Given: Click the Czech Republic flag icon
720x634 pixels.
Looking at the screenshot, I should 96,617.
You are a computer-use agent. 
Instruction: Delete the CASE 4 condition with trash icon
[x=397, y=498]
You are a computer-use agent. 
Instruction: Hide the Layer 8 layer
==*==
> [Exercise prompt]: Could you reproduce all of the material above, exactly as it reads?

> [Exercise answer]:
Given: Click the Czech Republic flag icon
720x634 pixels.
Looking at the screenshot, I should 96,617.
You are a computer-use agent. 
Instruction: Delete the CASE 4 condition with trash icon
[x=397, y=498]
You are a computer-use agent. 
Instruction: Hide the Layer 8 layer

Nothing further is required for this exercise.